=== Dataset extract ===

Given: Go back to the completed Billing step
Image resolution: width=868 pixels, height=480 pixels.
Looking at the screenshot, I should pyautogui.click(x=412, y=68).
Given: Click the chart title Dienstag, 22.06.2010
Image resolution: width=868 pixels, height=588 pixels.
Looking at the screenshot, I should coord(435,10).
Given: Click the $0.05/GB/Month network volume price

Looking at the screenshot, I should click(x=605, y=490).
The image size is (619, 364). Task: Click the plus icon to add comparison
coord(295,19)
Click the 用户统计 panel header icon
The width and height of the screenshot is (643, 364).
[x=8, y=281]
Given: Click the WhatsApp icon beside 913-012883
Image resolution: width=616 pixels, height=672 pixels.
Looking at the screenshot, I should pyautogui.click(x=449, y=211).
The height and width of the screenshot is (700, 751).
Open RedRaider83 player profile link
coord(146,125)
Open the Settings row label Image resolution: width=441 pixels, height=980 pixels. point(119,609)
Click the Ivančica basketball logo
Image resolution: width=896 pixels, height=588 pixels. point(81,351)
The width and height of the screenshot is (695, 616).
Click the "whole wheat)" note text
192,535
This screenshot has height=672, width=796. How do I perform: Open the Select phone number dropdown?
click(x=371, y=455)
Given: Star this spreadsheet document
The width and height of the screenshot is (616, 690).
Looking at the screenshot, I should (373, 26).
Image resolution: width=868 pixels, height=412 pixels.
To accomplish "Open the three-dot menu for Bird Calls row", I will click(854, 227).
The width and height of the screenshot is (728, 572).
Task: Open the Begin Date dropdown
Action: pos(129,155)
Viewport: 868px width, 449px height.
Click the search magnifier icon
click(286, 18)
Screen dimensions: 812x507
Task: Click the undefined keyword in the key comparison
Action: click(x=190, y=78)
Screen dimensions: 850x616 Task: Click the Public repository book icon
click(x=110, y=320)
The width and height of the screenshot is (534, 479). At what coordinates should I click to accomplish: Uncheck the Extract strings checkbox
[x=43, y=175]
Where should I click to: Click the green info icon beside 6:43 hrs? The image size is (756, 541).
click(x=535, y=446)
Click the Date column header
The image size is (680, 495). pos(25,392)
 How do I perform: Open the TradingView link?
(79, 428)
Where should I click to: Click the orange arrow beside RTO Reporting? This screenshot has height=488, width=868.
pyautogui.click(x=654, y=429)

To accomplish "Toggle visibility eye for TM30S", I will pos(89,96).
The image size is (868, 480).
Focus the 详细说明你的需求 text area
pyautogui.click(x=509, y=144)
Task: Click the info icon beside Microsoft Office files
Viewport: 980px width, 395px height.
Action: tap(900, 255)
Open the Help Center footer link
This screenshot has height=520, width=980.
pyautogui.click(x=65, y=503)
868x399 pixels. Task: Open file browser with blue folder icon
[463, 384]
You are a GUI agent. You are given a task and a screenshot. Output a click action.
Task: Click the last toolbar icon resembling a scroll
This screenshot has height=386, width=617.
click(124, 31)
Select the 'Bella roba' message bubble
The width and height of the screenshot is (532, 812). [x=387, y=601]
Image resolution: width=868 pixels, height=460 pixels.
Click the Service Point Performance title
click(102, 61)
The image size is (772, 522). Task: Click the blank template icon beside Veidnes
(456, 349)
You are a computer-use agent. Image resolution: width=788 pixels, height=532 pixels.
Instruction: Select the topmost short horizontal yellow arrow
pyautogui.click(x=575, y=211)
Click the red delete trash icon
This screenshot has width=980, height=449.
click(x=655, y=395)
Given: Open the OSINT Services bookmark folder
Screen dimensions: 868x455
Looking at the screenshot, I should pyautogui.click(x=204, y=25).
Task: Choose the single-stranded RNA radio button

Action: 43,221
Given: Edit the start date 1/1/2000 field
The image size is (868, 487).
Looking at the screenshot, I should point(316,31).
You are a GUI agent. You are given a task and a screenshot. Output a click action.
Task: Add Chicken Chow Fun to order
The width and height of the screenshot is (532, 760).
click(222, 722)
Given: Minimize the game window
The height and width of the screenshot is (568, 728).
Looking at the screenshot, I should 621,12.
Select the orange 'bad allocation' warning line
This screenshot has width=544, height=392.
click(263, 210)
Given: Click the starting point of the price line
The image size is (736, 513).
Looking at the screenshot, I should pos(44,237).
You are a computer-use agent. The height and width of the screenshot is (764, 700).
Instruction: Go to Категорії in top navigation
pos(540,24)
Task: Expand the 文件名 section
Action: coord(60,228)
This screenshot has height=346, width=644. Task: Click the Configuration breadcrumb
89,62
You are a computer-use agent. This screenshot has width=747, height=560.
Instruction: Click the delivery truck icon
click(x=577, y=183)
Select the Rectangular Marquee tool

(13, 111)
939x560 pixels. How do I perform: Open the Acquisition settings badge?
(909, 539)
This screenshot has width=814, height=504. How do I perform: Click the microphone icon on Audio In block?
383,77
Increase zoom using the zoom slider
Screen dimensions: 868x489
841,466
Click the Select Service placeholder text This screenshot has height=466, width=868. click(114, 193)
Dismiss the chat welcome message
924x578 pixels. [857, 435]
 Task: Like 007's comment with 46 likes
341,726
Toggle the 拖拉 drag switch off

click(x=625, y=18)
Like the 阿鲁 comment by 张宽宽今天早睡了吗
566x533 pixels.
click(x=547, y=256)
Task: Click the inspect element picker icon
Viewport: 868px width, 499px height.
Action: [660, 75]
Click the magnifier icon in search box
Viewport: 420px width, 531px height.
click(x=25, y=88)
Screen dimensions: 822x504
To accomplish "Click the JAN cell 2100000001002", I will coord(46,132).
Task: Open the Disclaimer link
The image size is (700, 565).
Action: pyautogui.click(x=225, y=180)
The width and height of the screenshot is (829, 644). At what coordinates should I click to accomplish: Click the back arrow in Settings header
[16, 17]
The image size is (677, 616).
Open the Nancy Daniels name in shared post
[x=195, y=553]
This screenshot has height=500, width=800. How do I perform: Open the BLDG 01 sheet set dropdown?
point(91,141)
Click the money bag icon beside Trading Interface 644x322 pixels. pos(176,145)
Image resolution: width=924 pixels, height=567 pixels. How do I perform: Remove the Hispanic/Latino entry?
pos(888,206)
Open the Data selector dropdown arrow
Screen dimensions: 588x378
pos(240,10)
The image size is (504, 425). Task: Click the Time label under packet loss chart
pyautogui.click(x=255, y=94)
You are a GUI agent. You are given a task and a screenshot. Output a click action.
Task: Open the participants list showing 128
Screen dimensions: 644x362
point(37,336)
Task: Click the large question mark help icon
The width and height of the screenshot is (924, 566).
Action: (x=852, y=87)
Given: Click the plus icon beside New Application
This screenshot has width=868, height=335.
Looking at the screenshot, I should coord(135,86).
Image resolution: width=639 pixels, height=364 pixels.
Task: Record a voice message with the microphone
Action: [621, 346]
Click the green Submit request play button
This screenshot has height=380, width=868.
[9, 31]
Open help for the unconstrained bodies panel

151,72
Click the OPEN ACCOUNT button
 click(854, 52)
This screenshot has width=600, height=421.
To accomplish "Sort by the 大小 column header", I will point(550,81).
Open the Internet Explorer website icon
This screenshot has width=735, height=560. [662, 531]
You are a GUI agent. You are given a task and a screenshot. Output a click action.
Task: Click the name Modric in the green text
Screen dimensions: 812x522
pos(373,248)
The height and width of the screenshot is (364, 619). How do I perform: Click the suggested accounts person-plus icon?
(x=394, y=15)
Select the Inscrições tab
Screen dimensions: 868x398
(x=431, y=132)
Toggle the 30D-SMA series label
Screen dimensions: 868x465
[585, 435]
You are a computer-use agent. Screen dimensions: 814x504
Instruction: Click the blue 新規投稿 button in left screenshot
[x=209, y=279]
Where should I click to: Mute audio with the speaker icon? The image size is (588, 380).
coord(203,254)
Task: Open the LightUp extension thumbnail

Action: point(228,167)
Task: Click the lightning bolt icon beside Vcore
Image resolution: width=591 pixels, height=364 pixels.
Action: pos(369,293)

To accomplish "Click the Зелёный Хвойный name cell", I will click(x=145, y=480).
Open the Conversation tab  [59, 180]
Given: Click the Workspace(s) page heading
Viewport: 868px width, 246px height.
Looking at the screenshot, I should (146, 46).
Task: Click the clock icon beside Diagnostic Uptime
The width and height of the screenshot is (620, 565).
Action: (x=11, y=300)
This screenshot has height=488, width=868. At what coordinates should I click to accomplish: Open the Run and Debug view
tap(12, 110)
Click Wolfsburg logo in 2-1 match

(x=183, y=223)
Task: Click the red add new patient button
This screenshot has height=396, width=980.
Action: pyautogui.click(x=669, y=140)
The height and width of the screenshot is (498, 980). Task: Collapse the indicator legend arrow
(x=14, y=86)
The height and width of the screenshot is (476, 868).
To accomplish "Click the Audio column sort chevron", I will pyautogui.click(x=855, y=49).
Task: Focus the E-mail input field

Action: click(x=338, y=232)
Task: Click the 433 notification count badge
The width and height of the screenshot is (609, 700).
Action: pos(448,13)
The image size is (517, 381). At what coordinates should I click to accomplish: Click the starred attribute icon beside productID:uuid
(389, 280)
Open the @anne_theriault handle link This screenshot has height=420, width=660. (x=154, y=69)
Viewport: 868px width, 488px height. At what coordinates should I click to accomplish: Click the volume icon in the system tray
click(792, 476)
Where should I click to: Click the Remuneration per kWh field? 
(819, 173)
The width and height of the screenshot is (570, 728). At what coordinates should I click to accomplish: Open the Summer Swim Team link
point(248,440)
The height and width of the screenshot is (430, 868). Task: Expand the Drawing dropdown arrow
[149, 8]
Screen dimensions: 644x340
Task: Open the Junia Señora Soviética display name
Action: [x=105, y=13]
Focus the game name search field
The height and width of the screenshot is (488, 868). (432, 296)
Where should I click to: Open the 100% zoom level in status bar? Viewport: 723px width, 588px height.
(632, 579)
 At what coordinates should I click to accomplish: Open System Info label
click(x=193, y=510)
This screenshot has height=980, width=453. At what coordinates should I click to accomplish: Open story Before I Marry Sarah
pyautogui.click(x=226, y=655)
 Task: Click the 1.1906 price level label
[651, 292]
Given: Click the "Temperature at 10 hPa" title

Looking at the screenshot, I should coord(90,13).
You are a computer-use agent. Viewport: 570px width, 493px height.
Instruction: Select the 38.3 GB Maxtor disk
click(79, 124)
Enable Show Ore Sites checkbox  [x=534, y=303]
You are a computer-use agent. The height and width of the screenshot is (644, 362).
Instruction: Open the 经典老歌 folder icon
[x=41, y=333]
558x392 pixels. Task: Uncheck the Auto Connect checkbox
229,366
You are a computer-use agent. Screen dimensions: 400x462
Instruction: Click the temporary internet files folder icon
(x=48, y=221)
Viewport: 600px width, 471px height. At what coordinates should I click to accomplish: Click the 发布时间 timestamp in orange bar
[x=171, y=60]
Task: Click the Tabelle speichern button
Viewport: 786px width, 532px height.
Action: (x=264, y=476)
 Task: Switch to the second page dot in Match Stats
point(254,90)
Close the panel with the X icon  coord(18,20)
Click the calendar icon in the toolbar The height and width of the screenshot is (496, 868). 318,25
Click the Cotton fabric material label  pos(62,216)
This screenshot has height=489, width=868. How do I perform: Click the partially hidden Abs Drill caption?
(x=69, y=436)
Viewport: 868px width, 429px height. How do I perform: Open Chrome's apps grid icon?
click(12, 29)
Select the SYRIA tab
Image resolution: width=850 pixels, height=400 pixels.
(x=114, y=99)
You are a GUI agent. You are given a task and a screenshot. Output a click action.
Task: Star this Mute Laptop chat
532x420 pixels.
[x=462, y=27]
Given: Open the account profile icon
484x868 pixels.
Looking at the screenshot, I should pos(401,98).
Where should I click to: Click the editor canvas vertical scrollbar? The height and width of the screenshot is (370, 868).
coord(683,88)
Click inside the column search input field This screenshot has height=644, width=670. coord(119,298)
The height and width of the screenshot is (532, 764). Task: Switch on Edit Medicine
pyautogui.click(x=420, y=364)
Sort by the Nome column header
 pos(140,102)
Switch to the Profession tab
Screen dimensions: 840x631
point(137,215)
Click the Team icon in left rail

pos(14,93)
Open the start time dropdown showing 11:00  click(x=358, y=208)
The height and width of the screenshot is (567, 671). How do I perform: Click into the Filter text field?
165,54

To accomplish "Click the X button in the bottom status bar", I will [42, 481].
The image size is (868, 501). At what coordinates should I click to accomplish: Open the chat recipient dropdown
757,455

===

Filtering the entries above by the word "computer", copy each line that matches.

You are a computer-use agent. Image resolution: width=788 pixels, height=532 pixels.
You are a computer-use agent. The height and width of the screenshot is (764, 700).
You are a computer-use agent. This screenshot has width=747, height=560.
You are a computer-use agent. Screen dimensions: 814x504
You are a computer-use agent. Viewport: 570px width, 493px height.
You are a computer-use agent. The height and width of the screenshot is (644, 362).
You are a computer-use agent. Screen dimensions: 400x462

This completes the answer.